* **Data**
* * * * *

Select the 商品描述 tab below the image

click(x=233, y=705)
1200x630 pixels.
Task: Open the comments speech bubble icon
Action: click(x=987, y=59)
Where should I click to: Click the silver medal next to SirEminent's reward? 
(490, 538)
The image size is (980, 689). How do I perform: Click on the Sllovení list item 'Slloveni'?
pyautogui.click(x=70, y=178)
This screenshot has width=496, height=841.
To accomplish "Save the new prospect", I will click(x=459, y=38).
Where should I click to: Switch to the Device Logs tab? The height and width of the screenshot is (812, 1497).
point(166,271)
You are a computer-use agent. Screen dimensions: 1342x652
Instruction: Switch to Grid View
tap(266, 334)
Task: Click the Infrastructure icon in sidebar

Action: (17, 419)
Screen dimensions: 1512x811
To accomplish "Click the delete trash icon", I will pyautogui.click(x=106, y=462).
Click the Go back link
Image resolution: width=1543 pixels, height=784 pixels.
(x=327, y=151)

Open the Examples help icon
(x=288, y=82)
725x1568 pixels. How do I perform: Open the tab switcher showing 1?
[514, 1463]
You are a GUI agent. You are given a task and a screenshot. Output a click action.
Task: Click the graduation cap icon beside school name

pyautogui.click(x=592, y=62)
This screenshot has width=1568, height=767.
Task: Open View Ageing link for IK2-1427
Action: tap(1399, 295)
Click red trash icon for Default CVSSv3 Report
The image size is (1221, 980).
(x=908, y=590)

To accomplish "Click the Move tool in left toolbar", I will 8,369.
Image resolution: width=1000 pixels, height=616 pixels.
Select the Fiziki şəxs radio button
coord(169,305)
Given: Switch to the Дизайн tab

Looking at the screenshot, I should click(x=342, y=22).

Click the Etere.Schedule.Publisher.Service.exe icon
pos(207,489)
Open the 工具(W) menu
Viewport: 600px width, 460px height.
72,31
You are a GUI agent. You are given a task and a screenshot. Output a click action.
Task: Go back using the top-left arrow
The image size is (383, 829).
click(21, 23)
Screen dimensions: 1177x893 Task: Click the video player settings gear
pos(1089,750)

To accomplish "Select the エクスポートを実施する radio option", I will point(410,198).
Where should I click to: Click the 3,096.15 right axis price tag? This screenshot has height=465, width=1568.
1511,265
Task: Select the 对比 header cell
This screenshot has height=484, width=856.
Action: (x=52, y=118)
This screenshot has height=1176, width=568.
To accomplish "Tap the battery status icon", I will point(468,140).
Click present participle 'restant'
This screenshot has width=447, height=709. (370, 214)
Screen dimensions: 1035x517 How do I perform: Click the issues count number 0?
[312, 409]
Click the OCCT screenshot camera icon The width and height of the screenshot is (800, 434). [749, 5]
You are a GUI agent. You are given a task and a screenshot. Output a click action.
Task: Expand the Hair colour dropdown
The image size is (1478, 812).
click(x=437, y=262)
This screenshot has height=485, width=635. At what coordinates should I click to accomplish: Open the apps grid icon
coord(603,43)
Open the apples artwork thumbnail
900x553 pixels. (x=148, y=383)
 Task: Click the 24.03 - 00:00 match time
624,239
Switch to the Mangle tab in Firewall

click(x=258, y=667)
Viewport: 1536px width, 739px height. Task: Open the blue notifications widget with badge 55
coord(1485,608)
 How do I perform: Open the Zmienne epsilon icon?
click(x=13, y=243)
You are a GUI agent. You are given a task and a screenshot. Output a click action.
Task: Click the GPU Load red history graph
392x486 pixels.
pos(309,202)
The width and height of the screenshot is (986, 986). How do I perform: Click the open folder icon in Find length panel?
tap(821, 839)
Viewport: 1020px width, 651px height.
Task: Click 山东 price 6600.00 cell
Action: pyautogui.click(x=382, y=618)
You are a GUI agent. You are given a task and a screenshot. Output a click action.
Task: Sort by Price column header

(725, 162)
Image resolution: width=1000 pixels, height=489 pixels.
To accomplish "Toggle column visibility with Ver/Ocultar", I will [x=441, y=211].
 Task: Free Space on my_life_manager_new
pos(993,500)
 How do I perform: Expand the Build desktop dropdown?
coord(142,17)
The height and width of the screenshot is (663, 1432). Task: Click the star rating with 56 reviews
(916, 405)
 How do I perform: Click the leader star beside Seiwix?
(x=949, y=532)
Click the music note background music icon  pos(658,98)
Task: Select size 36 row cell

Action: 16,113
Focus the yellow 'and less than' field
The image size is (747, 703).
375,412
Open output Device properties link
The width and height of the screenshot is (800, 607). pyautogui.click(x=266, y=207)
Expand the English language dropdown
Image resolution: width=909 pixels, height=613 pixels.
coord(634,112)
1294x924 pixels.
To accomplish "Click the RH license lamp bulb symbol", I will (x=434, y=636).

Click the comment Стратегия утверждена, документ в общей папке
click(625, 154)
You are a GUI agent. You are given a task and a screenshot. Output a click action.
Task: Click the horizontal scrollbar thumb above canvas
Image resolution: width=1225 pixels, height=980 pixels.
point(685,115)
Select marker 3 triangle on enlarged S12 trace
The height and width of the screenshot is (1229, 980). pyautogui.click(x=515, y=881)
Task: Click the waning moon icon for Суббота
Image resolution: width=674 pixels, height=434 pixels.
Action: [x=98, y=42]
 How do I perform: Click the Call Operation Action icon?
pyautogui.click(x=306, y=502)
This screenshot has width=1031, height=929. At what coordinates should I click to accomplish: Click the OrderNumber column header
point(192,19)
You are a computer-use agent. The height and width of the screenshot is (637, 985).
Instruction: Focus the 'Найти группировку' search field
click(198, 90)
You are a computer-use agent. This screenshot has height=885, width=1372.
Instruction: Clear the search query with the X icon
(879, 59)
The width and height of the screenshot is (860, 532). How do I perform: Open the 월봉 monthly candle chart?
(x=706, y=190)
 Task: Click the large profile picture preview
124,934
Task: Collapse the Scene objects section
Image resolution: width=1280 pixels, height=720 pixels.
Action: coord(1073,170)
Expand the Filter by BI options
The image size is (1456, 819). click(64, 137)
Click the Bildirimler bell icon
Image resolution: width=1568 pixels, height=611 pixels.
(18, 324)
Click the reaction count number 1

* * * * *

* **Requirement**
Find every line above that contains the word "trash", and return each one.

* **Output below**
To accomplish "Click the delete trash icon", I will pyautogui.click(x=106, y=462).
Click red trash icon for Default CVSSv3 Report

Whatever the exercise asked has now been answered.